Reproduce each of the following lines verbatim, changing no character.

Information supplied:
◆ ◆ ◆

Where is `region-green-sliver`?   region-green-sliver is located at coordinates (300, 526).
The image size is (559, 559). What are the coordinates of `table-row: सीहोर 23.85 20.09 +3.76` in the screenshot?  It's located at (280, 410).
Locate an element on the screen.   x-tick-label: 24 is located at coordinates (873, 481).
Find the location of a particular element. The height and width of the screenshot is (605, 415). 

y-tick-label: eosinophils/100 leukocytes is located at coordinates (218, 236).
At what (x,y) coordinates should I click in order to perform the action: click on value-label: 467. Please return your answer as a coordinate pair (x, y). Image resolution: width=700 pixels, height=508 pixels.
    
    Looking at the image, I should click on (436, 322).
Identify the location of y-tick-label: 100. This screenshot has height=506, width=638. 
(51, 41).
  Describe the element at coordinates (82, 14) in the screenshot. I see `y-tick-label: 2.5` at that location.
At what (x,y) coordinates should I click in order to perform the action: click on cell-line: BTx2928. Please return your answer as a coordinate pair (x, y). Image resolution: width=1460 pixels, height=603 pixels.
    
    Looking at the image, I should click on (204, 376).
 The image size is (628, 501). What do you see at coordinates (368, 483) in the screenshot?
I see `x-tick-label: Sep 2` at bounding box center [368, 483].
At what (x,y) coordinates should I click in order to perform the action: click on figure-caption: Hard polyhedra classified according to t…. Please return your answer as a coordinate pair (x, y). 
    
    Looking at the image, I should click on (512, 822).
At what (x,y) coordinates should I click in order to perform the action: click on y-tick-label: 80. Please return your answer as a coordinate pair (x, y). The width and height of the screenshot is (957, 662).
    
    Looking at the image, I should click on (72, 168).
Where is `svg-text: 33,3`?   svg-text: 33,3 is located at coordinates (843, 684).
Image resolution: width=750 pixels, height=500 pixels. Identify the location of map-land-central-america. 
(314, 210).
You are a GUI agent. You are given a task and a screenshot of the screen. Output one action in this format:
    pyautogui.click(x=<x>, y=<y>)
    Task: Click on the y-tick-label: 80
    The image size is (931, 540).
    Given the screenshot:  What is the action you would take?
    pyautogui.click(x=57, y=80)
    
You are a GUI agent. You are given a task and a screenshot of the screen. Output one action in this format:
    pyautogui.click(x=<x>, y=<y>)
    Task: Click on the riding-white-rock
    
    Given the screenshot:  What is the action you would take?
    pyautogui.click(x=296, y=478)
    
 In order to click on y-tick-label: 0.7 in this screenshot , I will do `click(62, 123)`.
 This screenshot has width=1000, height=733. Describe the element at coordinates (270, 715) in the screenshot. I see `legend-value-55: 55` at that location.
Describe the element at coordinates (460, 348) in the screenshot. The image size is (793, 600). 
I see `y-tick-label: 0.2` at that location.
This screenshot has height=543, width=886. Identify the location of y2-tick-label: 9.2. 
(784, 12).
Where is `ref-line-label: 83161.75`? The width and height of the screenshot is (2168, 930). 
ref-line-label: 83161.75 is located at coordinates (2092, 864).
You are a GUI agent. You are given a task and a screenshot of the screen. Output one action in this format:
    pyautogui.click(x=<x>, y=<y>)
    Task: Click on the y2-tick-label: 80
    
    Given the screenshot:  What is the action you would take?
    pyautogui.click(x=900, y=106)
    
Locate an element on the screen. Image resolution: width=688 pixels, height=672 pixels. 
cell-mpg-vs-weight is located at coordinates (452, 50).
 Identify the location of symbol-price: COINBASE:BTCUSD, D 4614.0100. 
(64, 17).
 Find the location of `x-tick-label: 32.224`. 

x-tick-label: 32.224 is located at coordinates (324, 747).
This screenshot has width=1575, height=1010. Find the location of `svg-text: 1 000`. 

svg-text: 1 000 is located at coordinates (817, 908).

◆ ◆ ◆

Solution to this exercise:
Where is `region-green-sliver`?   region-green-sliver is located at coordinates (300, 526).
The image size is (559, 559). What are the coordinates of `table-row: सीहोर 23.85 20.09 +3.76` in the screenshot?  It's located at (280, 410).
Locate an element on the screen.   x-tick-label: 24 is located at coordinates (873, 481).
Find the location of a particular element. The height and width of the screenshot is (605, 415). 

y-tick-label: eosinophils/100 leukocytes is located at coordinates (218, 236).
At what (x,y) coordinates should I click in order to perform the action: click on value-label: 467. Please return your answer as a coordinate pair (x, y). Image resolution: width=700 pixels, height=508 pixels.
    
    Looking at the image, I should click on (436, 322).
Identify the location of y-tick-label: 100. This screenshot has height=506, width=638. 
(51, 41).
  Describe the element at coordinates (82, 14) in the screenshot. I see `y-tick-label: 2.5` at that location.
At what (x,y) coordinates should I click in order to perform the action: click on cell-line: BTx2928. Please return your answer as a coordinate pair (x, y). Image resolution: width=1460 pixels, height=603 pixels.
    
    Looking at the image, I should click on (204, 376).
 The image size is (628, 501). What do you see at coordinates (368, 483) in the screenshot?
I see `x-tick-label: Sep 2` at bounding box center [368, 483].
At what (x,y) coordinates should I click in order to perform the action: click on figure-caption: Hard polyhedra classified according to t…. Please return your answer as a coordinate pair (x, y). 
    
    Looking at the image, I should click on (512, 822).
At what (x,y) coordinates should I click in order to perform the action: click on y-tick-label: 80. Please return your answer as a coordinate pair (x, y). The width and height of the screenshot is (957, 662).
    
    Looking at the image, I should click on (72, 168).
Where is `svg-text: 33,3`?   svg-text: 33,3 is located at coordinates (843, 684).
Image resolution: width=750 pixels, height=500 pixels. Identify the location of map-land-central-america. 
(314, 210).
You are a GUI agent. You are given a task and a screenshot of the screen. Output one action in this format:
    pyautogui.click(x=<x>, y=<y>)
    Task: Click on the y-tick-label: 80
    The image size is (931, 540).
    Given the screenshot:  What is the action you would take?
    pyautogui.click(x=57, y=80)
    
You are a GUI agent. You are given a task and a screenshot of the screen. Output one action in this format:
    pyautogui.click(x=<x>, y=<y>)
    Task: Click on the riding-white-rock
    
    Given the screenshot:  What is the action you would take?
    pyautogui.click(x=296, y=478)
    
 In order to click on y-tick-label: 0.7 in this screenshot , I will do `click(62, 123)`.
 This screenshot has width=1000, height=733. Describe the element at coordinates (270, 715) in the screenshot. I see `legend-value-55: 55` at that location.
Describe the element at coordinates (460, 348) in the screenshot. The image size is (793, 600). 
I see `y-tick-label: 0.2` at that location.
This screenshot has height=543, width=886. Identify the location of y2-tick-label: 9.2. 
(784, 12).
Where is `ref-line-label: 83161.75`? The width and height of the screenshot is (2168, 930). 
ref-line-label: 83161.75 is located at coordinates (2092, 864).
You are a GUI agent. You are given a task and a screenshot of the screen. Output one action in this format:
    pyautogui.click(x=<x>, y=<y>)
    Task: Click on the y2-tick-label: 80
    
    Given the screenshot:  What is the action you would take?
    pyautogui.click(x=900, y=106)
    
Locate an element on the screen. Image resolution: width=688 pixels, height=672 pixels. 
cell-mpg-vs-weight is located at coordinates (452, 50).
 Identify the location of symbol-price: COINBASE:BTCUSD, D 4614.0100. 
(64, 17).
 Find the location of `x-tick-label: 32.224`. 

x-tick-label: 32.224 is located at coordinates (324, 747).
This screenshot has width=1575, height=1010. Find the location of `svg-text: 1 000`. 

svg-text: 1 000 is located at coordinates (817, 908).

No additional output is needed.